- **TEXT FOR ANALYSIS**:
====

In 1994, Romildo Sanches, a native of Brazil, helped start the Valrico Soccer Club from scratch and says he remembers paying $300 out of his pocket for one of the first light poles at Keith Waller Park.
In 1999, he started the Players Club of Tampa Club and eventually spearheaded an $85,000 makeover at Heather Lakes Park to help foster soccer and curb gang activity.
Now Sanches serves as president of the fledgling FishHawk Soccer Club, but this time he has a $9.5-million sports complex at his disposal. "I'm walking in to a place where I don't have to break a sweat," Sanches said.
Over breakfast at La Septima, I talked to Sanches about the joys and pains of coaching soccer and his hopes for the new FishHawk club. Pull up a chair and join us.
ERNEST: You came to Rhode Island from Brazil to play semipro soccer. How did you get involved in coaching?

====

- **INPUT DATA**:
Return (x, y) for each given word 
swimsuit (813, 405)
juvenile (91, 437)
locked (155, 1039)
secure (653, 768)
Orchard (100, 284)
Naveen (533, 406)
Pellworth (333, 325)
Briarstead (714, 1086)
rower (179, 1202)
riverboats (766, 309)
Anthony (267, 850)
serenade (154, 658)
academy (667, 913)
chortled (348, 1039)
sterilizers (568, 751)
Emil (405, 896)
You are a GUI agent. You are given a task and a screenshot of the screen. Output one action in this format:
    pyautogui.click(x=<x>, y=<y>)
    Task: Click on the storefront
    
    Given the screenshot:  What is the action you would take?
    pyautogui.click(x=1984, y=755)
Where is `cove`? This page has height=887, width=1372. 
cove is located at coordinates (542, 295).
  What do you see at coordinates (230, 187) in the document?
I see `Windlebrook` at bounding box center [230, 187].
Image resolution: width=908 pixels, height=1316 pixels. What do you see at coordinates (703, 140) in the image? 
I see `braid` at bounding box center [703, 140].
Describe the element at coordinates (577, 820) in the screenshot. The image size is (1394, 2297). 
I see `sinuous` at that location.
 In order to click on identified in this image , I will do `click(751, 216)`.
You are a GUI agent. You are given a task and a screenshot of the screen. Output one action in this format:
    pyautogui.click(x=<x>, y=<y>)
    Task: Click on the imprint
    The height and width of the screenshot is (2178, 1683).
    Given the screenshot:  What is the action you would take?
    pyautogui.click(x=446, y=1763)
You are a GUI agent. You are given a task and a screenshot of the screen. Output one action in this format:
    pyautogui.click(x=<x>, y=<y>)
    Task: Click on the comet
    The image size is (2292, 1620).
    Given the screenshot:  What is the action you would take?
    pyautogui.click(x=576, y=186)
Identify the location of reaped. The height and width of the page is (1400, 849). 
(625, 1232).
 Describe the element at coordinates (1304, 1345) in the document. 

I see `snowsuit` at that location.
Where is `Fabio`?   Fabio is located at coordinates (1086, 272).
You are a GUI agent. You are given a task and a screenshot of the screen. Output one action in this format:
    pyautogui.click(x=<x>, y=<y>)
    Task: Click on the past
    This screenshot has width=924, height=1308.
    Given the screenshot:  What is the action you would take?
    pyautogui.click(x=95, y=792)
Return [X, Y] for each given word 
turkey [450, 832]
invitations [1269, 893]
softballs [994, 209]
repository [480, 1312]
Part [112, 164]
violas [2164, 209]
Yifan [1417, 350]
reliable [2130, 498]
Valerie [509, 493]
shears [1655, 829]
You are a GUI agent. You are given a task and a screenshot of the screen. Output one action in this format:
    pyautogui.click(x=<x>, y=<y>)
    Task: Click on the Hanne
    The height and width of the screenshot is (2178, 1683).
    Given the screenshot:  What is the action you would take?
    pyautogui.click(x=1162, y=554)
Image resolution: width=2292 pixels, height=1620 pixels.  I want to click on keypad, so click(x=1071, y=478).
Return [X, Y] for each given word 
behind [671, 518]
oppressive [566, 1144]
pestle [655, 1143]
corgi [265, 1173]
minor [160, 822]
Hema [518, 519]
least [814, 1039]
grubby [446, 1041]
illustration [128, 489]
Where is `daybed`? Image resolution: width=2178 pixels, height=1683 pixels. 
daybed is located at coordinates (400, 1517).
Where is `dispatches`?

====

- **TASK**: Write out, word for word, the part of the text about Romildo Sanches that opens with the words containing "Now Sanches serves" and closes with "and join us.".

- **TASK RESULT**:
Now Sanches serves as president of the fledgling FishHawk Soccer Club, but this time he has a $9.5-million sports complex at his disposal. "I'm walking in to a place where I don't have to break a sweat," Sanches said.
Over breakfast at La Septima, I talked to Sanches about the joys and pains of coaching soccer and his hopes for the new FishHawk club. Pull up a chair and join us.